# Navarre Snorkel reef + more nearshore reefs?



## Fisherdad1 (Oct 4, 2007)

I heard at the Navarre Run For the Reef event last weekend that they had secured the permits needed and received the Corp of Engineers approval for the snorkeling reef off Navarre beach. It was not mentioned at the run, but it was my understanding that the Corp approving this project would likely result in a nearshore area larger than the proposed snorkel reef site being approved for the deployment of reefs. This would allow for the depolyment of public or privately funded nearshore fishing reefs in the approved area (a little further offshore than the snorkeling reefs). Previously there was not an approved nearshore area which is why all of our Navarre Pier rubble ended up being hauled down the beach to Pensacola for deployment. Does anyone know if this information is accurate? If so, does anyone know the size / placement of the approved area? It sure would be nice to get some kayak assessible reefs in the Navarre area.
- Fisherdad1


----------



## need2fish (Oct 2, 2007)

The snorkeling and diving reef areas are small and only for deployment of the reefs specified in the permit. Permits are not issued yet but the conditions are being written and they should be in the county's hands very soon. The snorkeling and diving reef deployments in the gulf and the sound should follow within 100 days of permitting (hopefully by the end of the year or early January). 

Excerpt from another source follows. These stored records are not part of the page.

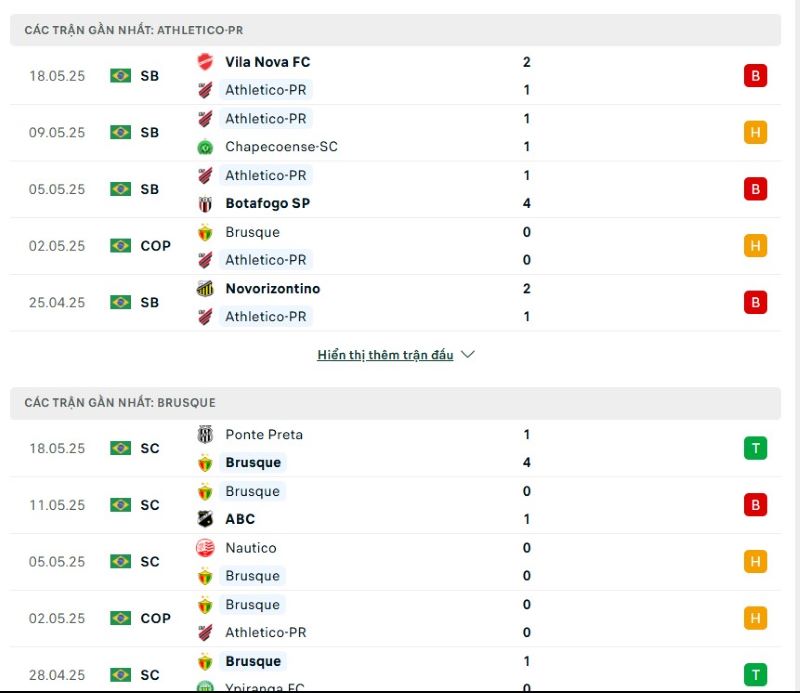The image size is (800, 693).
Task: Click the Brusque name in 11.05.25 ABC match
Action: pos(253,491)
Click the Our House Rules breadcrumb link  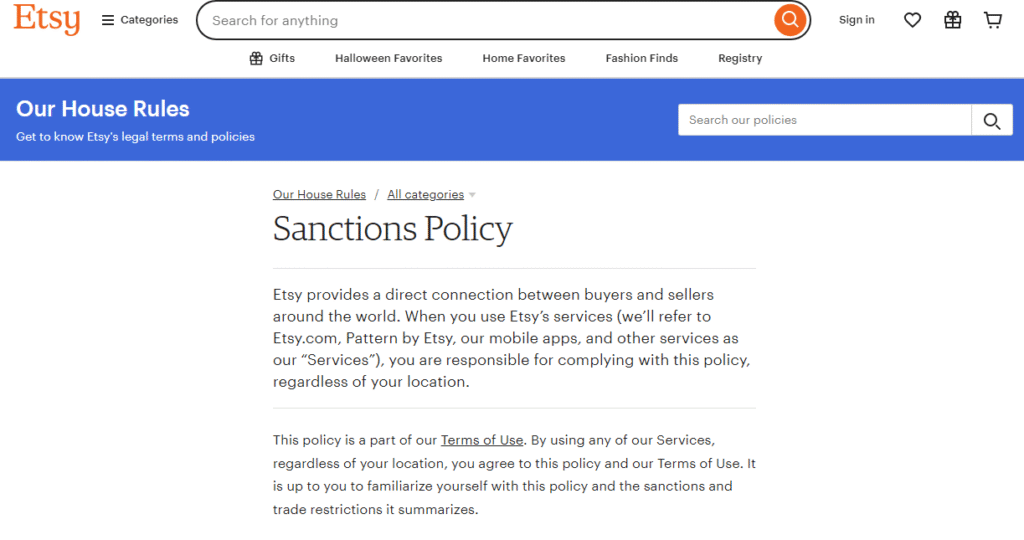pos(319,195)
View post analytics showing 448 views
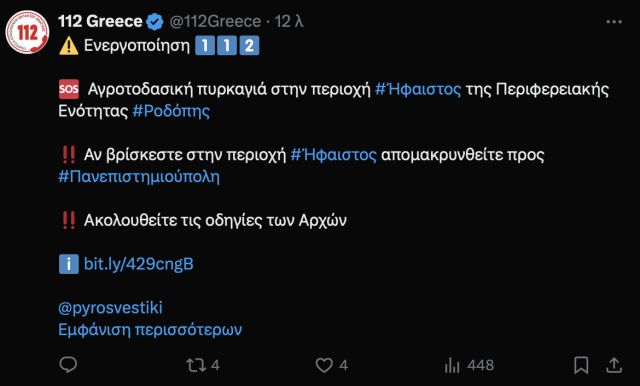The height and width of the screenshot is (386, 640). (x=469, y=365)
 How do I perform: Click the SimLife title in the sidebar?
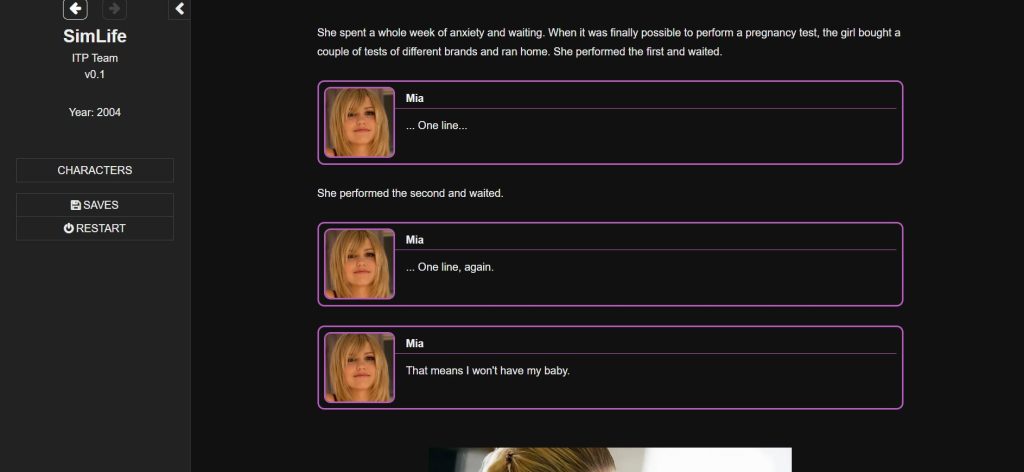coord(95,35)
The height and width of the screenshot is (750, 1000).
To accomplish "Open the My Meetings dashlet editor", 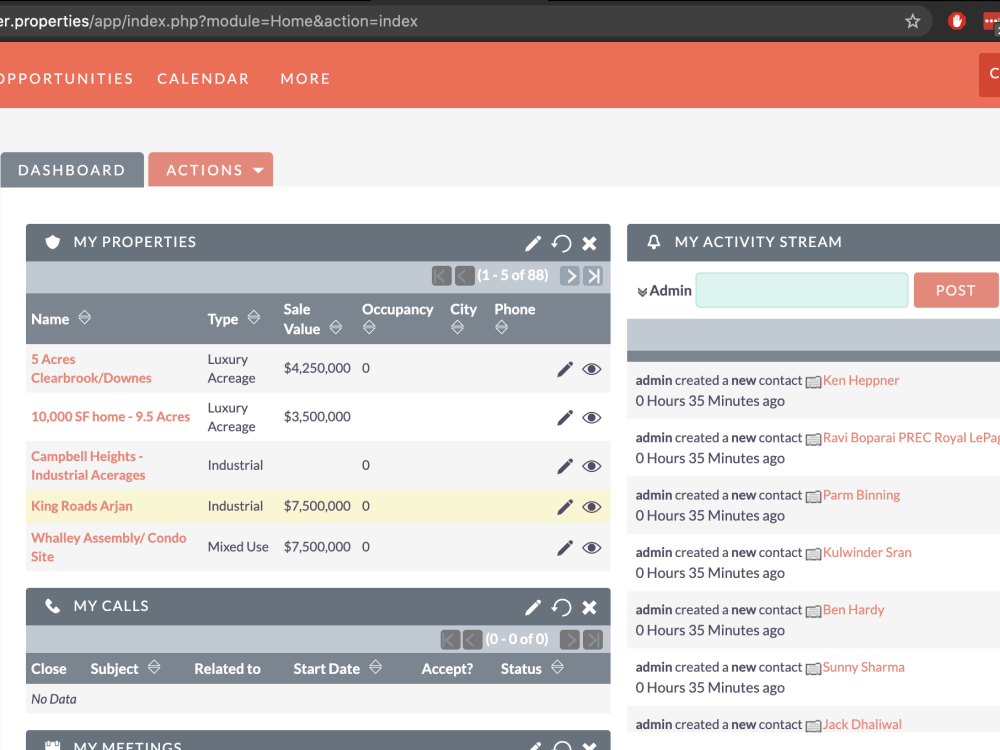I will click(533, 745).
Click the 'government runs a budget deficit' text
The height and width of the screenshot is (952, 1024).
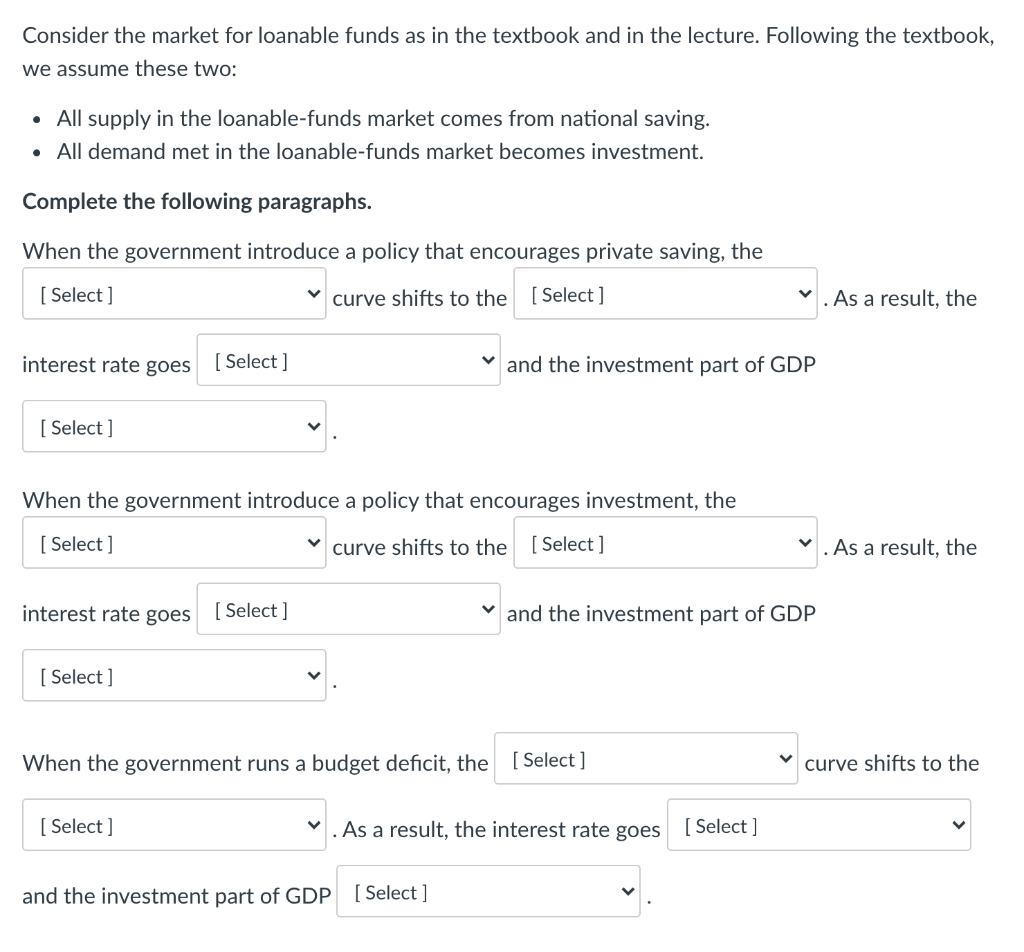[255, 763]
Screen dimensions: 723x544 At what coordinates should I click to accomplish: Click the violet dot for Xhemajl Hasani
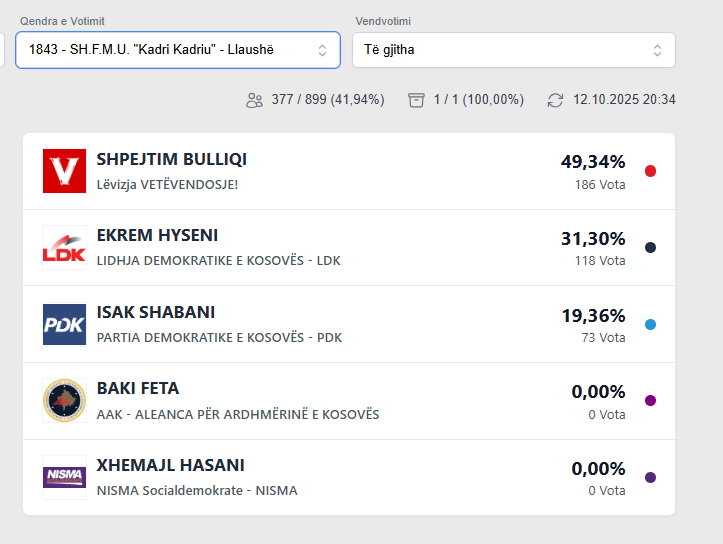[x=650, y=477]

I would also like to see a near shore reef permit for fishing reefs similar to the newer one near the 3 barges. It would not need to be as large - probably 1.5 mile by .75 mile would be plenty large enough. It could begin about 1.5 miles out in about 60' and would reach up to 75' probably at 2.25 miles off shore. That would be a good thing to lobby the county to apply for after the snorkeling reefs are put in. Filling up the snorkeling reef permit area demonstrates that the permitted areas are being used - which helps gain favor for additional permit areas. It's probably a 2 year process to get them permitted but if you don't start you never finish.


----------